* Prompt *
Having found the line containing "Image resolution: width=1024" in the records below, copy that line and each later one exactly, dropping pictures.

* Raw data *
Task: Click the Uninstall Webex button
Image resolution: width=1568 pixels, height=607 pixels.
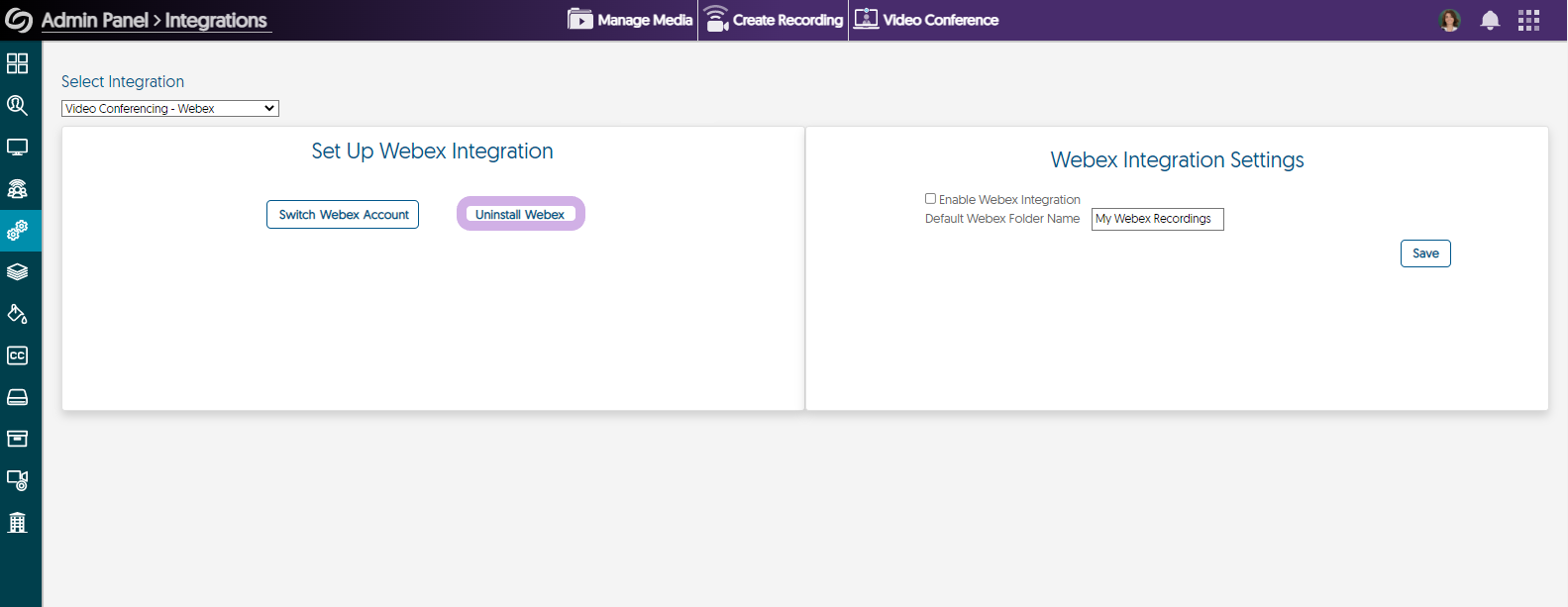Action: (x=520, y=215)

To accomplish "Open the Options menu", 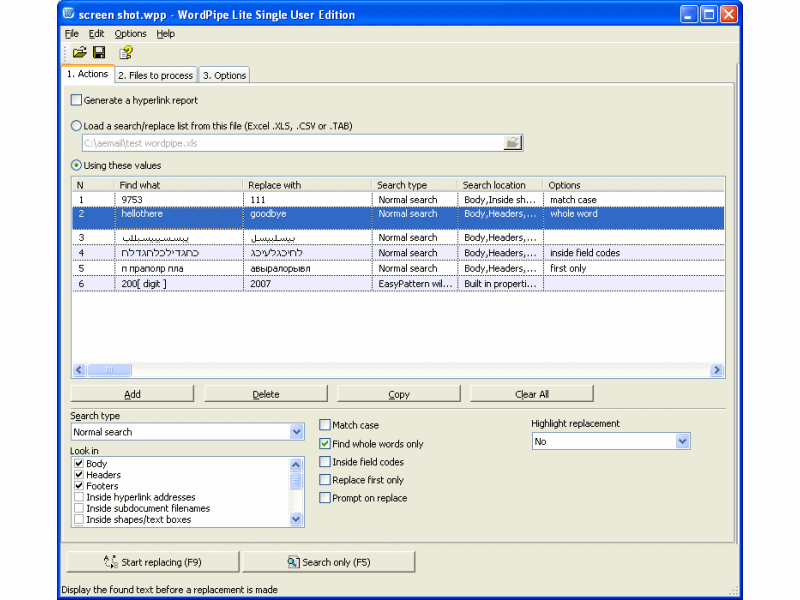I will coord(130,34).
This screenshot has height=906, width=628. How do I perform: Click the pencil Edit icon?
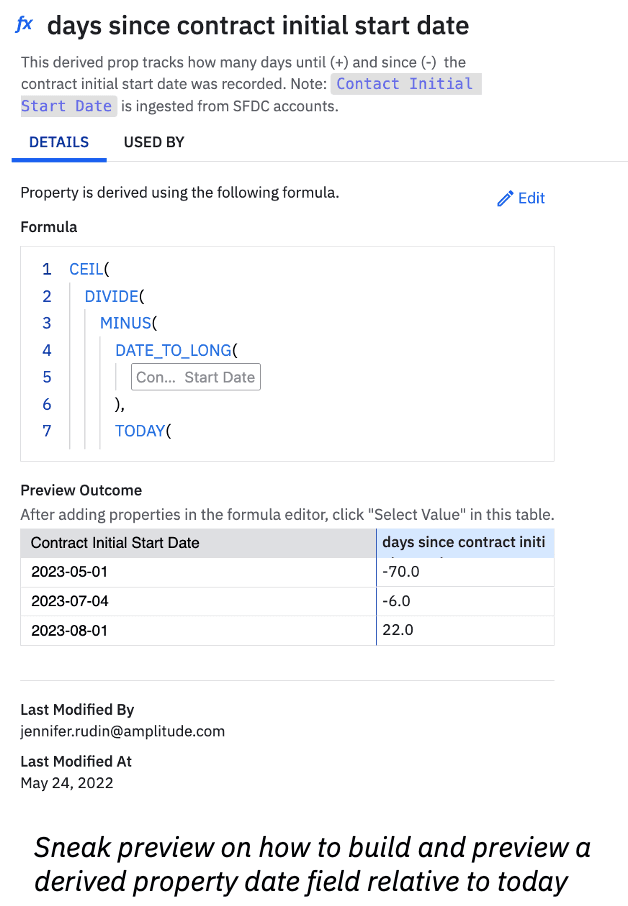[x=505, y=198]
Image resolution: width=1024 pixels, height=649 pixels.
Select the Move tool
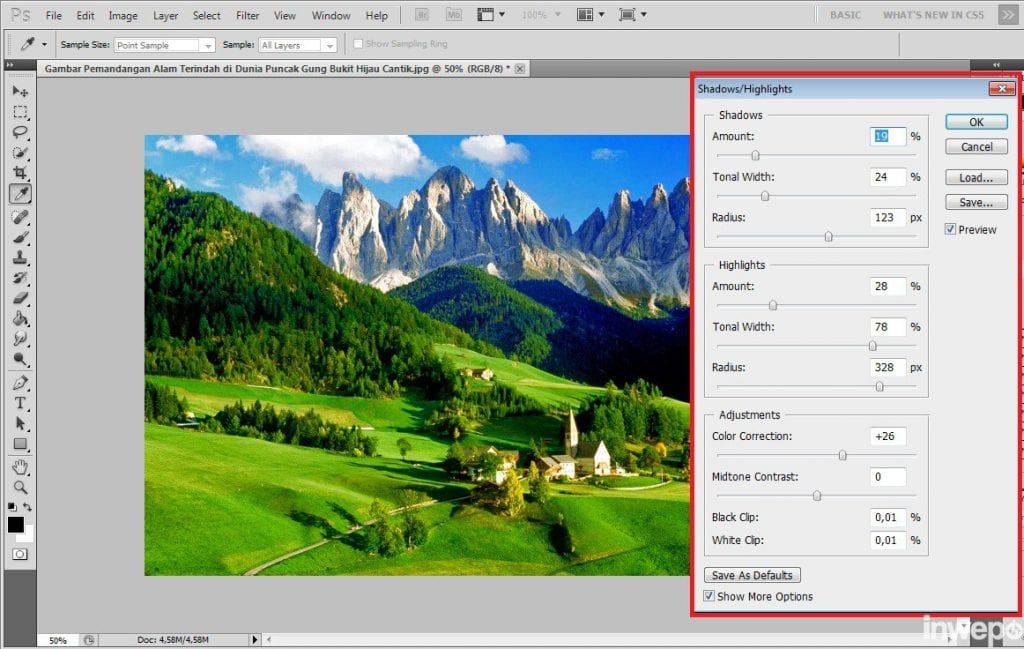coord(20,91)
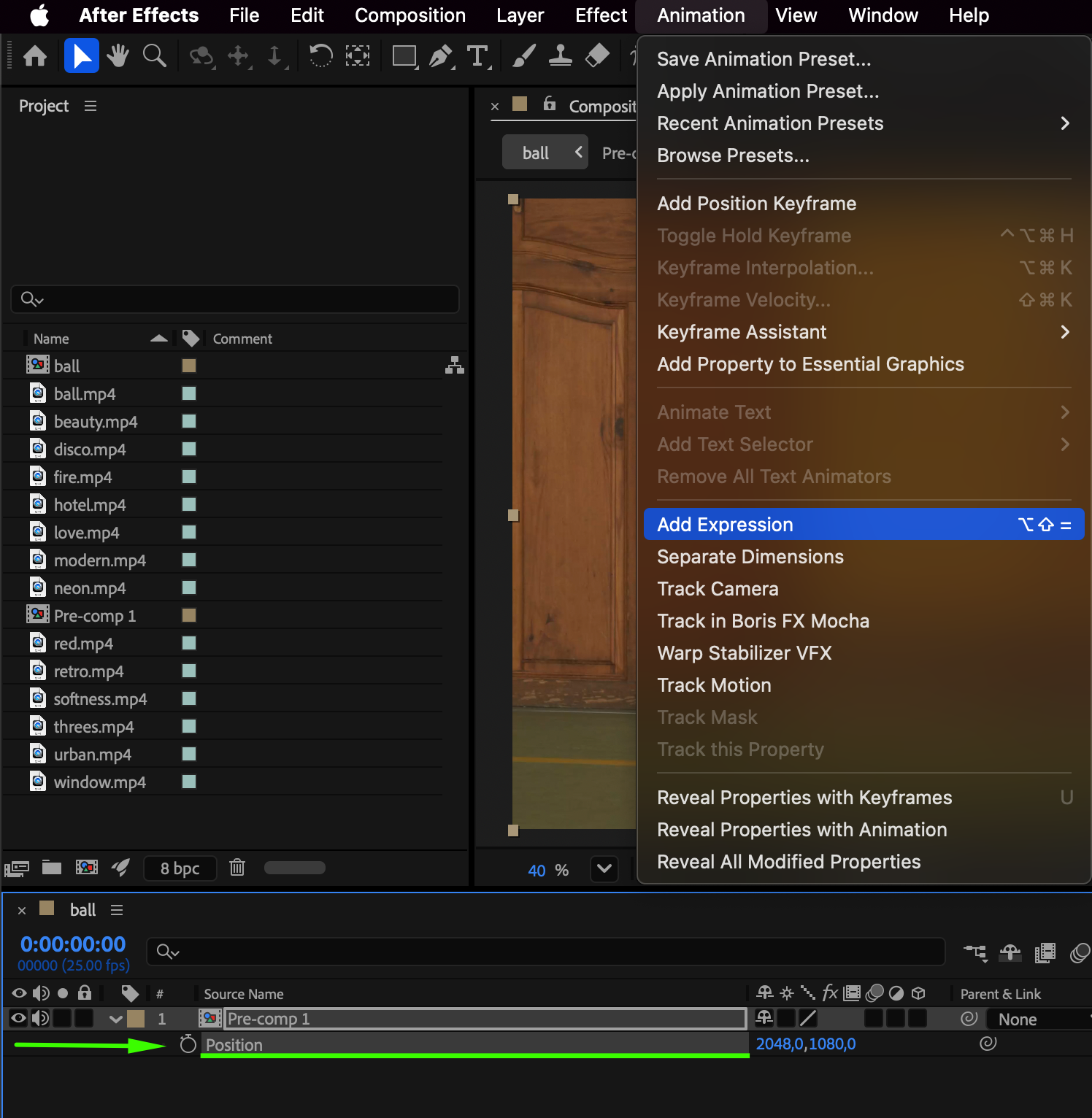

* Response to this exercise *
Image resolution: width=1024 pixels, height=649 pixels.
Select the Move tool
coord(20,91)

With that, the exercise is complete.